A medida que la gente comience a percibir el freno en la economía, estos episodios (tragedia ferroviaria, denuncias contra Boudou, aumento de tarifas) influirán más en la imagen del gobierno. Lo que resulta claro es que para enfrentar esta situación el oficialismo acentuará su política nacionalista, cuyas dos caras principales -como se dijo- son la malvinización de la política exterior y la eventual nacionalización -que no implica necesariamente estatización- de YPF, la empresa petrolera más importante del país que fue estatal hasta fines de los años noventa, cuando fue vendida a la española Repsol. Es así como la respuesta política frente a un escenario más difícil tanto en lo social como en lo económico será la intensificación del nacionalismo como valor político. La cuestión es quién puede capitalizar el desgaste político que podría sufrir el gobierno en los próximos meses y frente a ello la oposición continúa desarticulada y sin un liderazgo claro, siendo Macri quien parece querer ocupar este rol en los últimos días. En 2004 la inseguridad se transformó en un fuerte motivo de reclamo social con el caso Blumberg -el asesinato de un joven secuestrado- y en 2006 la muerte de decenas de jóvenes en Cromañón generó un reclamo social sostenido, que terminó con la destitución del Jefe de Gobierno de la Ciudad. Pero con una economía creciendo, el kirchnerismo igual ganó las elecciones de 2005 y 2007. Recién fue derrotado en la elección legislativa de 2009, cuando la crisis global frenó la economía argentina.

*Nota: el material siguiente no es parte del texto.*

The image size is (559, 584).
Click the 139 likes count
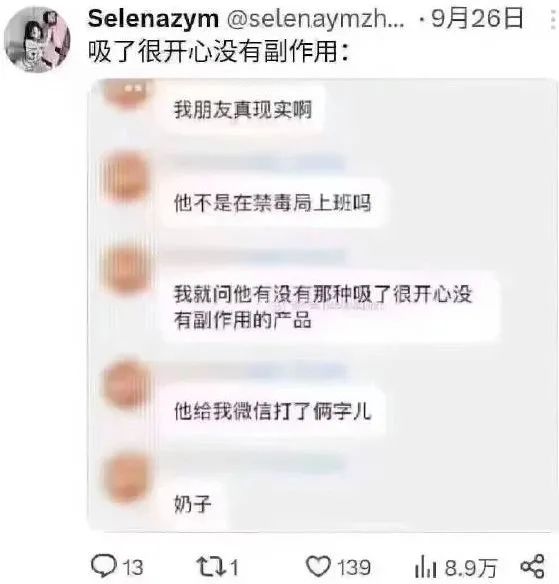coord(354,567)
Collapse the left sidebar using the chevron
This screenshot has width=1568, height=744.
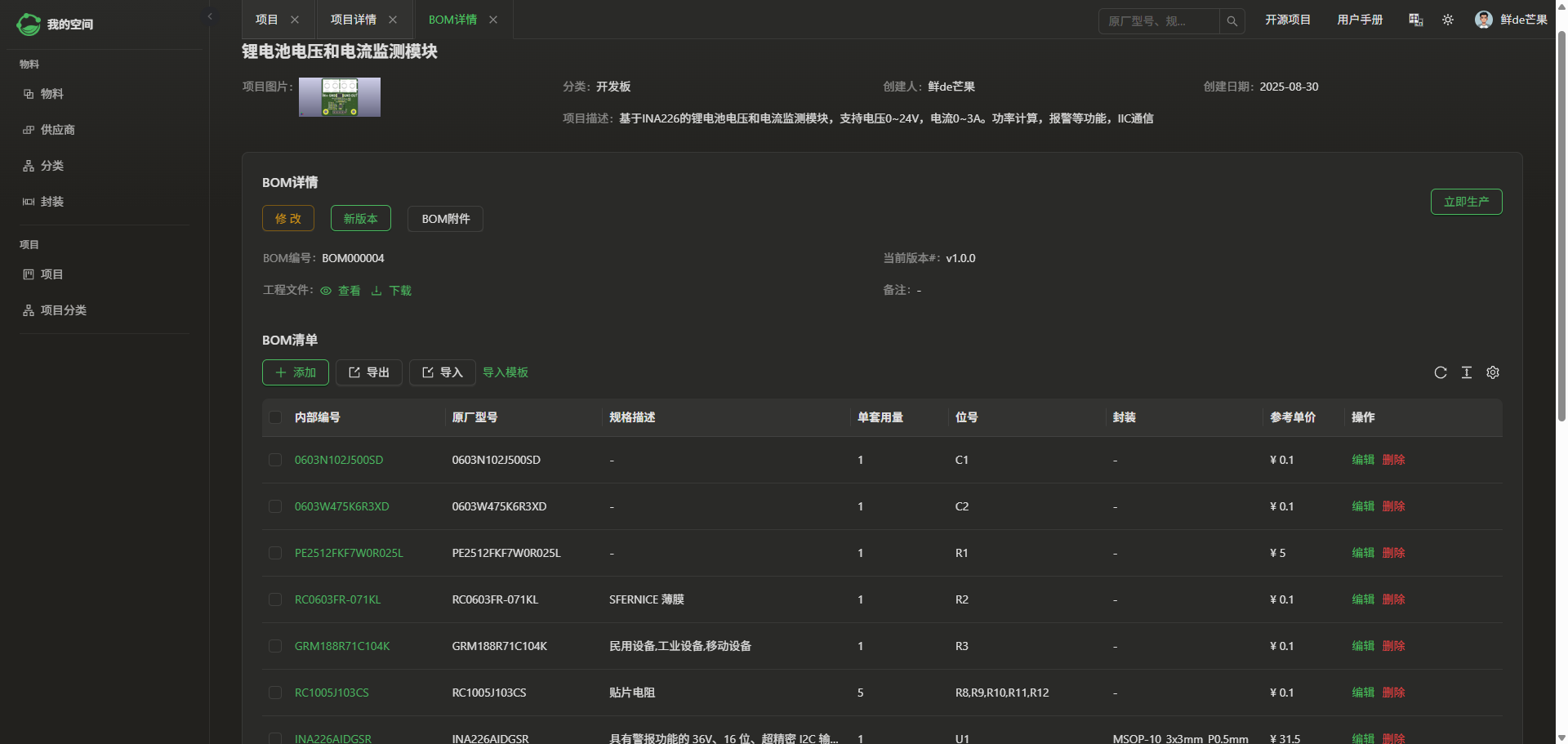[x=210, y=16]
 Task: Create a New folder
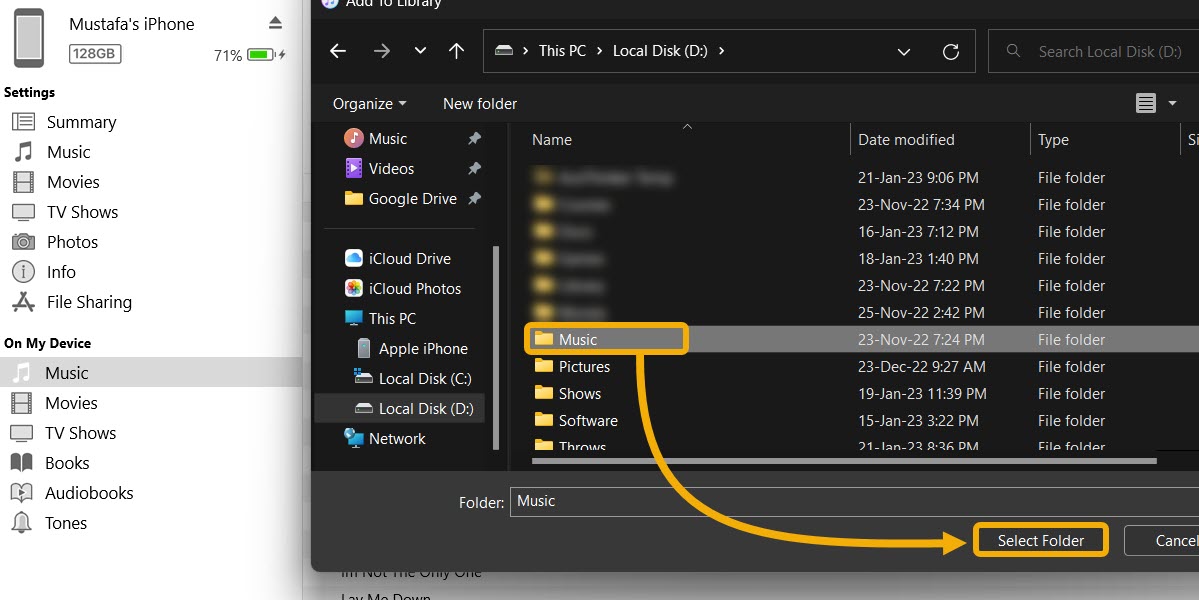(x=479, y=103)
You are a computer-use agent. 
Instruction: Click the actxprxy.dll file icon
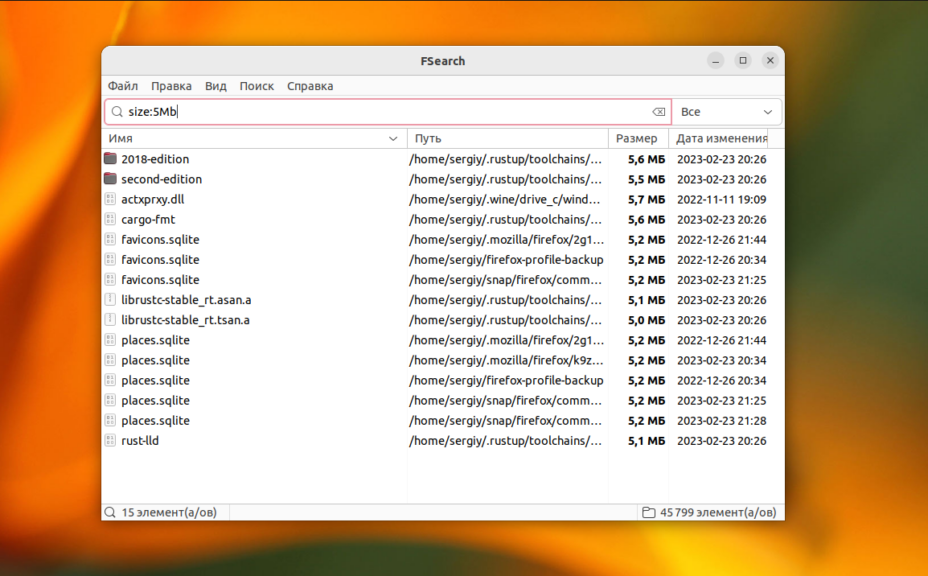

En conclusión: el del 1 de marzo fue un discurso de batalla política de la Presidente encaminado a responder a las críticas y a retener sus votantes antes que acercar a quienes piensan diferente; la sorpresa estuvo en lo que no dijo, al no avanzar con la intervención de YPF ni anunciar medidas para complicar el abastecimiento de las islas Malvinas; si bien hay indicios de que el gobierno argentino ha comenzado a sufrir cierto desgaste, será recién en el segundo trimestre cuando podrá realmente medirse si el costo es significativo y mientras tanto, la revitalización del nacionalismo será la respuesta política más relevante del gobierno a esta situación en los próximos meses.